# START OF Reading text

Kitchen settings….

If your mother or aunts went to Gayaza High School in the 1960s or 1970s i.e. when the school still had ‘white’ administration, then you have probably heard stories about cassava cheese!

I’m friends with my mother and hence, therefore, thus, friends with lots of her friends and a big number of these went to Gayaza High school with her, well, the ladies. Sometimes I sit with them during their ‘catch up’ times and simply listen to their stories from back in the day.

So this cassava cheese ‘jazz’ *you have to be in a certain age bracket and probably from a certain part of the world to understand ‘jazz’ in this context*….this jazz has kept coming up loooooots of times. So many times.

# END OF Reading text
# START OF Supplied entries

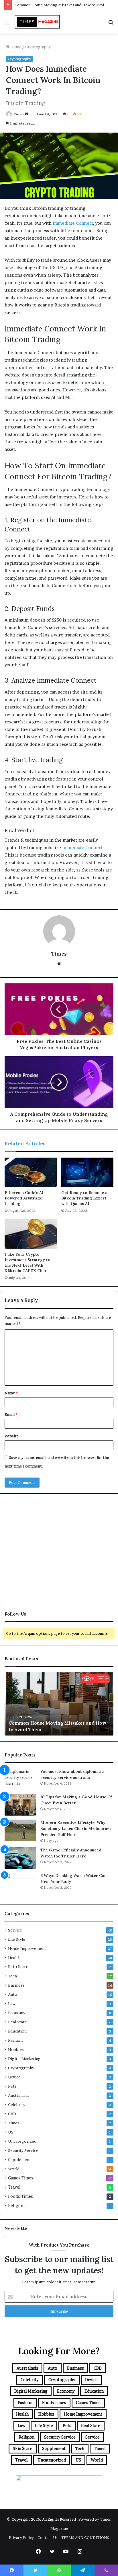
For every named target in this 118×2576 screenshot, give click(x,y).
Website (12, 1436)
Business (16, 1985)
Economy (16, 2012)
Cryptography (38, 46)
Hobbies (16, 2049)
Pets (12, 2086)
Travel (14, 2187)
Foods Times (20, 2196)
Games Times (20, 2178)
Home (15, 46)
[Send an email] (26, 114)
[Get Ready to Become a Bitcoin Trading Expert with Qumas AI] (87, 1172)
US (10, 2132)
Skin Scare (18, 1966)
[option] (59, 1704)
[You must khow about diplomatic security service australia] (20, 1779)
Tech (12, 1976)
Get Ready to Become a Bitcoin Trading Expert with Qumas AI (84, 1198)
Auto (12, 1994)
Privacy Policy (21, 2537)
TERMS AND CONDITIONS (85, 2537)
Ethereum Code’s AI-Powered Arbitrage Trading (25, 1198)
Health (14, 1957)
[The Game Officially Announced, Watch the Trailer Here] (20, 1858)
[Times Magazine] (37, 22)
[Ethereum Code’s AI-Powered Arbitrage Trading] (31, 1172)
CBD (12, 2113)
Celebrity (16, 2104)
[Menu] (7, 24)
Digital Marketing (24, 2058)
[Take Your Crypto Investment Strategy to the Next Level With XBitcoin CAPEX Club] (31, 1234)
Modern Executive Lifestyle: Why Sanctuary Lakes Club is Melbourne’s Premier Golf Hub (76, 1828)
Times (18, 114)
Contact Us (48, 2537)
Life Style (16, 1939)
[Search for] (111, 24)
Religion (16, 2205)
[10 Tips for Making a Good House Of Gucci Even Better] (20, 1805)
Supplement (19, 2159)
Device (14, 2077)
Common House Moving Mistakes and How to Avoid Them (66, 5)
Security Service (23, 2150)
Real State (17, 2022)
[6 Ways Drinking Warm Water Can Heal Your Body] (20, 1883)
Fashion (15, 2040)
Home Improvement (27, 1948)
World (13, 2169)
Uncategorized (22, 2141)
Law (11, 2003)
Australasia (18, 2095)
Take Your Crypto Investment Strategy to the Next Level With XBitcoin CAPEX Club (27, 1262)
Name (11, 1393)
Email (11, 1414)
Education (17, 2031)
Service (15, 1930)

# END OF Supplied entries
# START OF Supplied entries

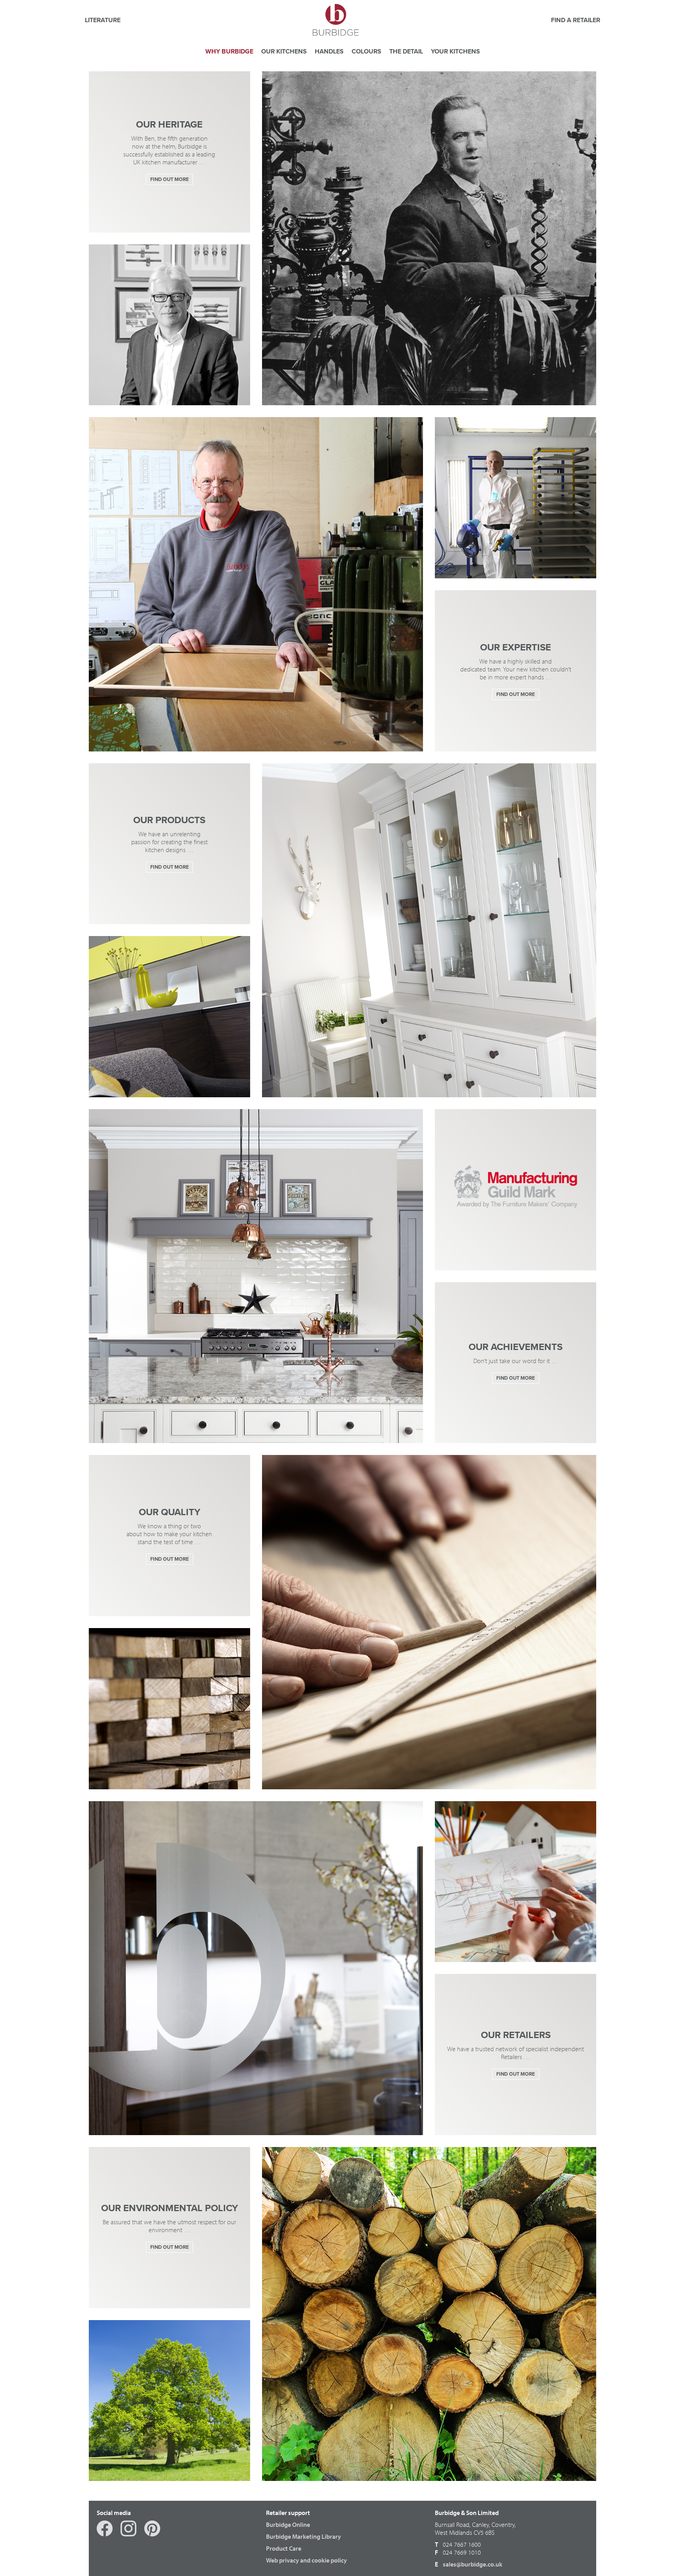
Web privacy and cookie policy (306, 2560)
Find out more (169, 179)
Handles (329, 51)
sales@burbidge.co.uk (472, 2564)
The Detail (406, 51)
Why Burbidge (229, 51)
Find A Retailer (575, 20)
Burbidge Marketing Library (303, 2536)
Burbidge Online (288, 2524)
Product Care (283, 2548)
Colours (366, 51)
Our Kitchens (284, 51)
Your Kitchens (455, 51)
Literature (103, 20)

# END OF Supplied entries
# START OF Supplied entries

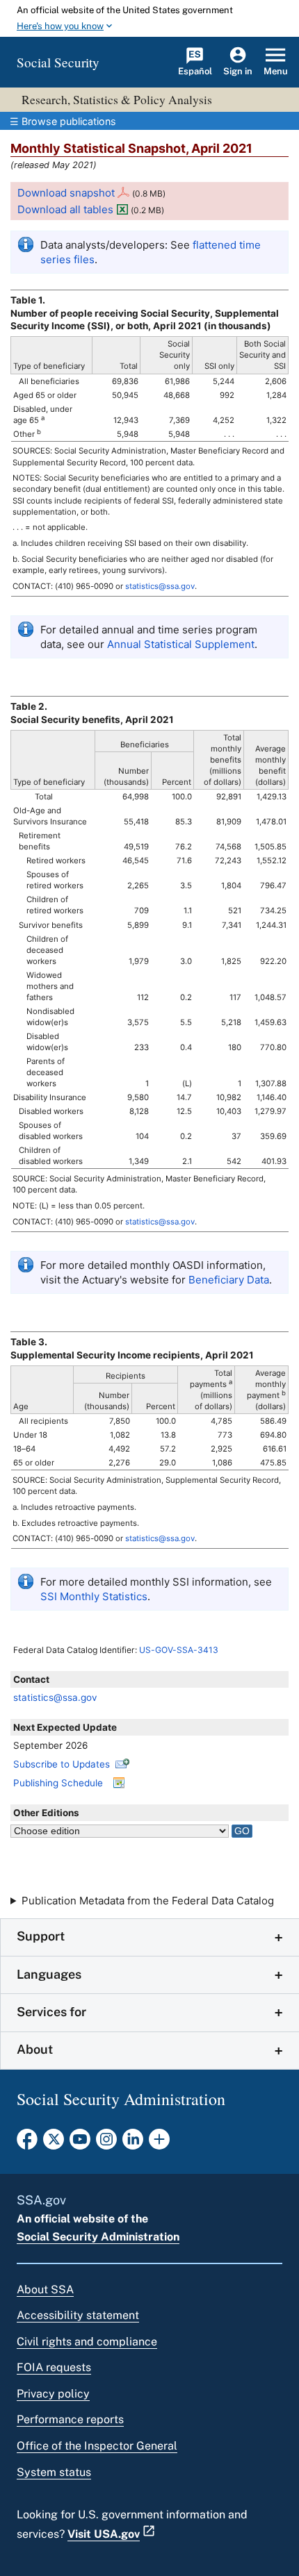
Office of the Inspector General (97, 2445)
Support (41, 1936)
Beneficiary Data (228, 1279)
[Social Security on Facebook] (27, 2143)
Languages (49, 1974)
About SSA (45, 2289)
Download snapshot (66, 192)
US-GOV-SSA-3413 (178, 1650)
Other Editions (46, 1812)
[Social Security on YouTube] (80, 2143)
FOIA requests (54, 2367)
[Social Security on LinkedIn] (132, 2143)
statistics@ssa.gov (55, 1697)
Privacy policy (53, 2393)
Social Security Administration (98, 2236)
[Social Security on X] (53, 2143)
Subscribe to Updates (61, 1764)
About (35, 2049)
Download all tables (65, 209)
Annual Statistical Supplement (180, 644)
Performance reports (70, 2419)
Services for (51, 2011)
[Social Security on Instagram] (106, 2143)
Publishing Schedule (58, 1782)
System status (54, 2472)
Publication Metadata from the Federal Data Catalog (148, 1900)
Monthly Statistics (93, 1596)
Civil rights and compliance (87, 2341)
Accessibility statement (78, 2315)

# END OF Supplied entries

[Task instructions] From the cassava cheese text, reproduce word for word the passage starting at "Kitchen settings…." and ending at "So many times.".

[The solution]
Kitchen settings….

If your mother or aunts went to Gayaza High School in the 1960s or 1970s i.e. when the school still had ‘white’ administration, then you have probably heard stories about cassava cheese!

I’m friends with my mother and hence, therefore, thus, friends with lots of her friends and a big number of these went to Gayaza High school with her, well, the ladies. Sometimes I sit with them during their ‘catch up’ times and simply listen to their stories from back in the day.

So this cassava cheese ‘jazz’ *you have to be in a certain age bracket and probably from a certain part of the world to understand ‘jazz’ in this context*….this jazz has kept coming up loooooots of times. So many times.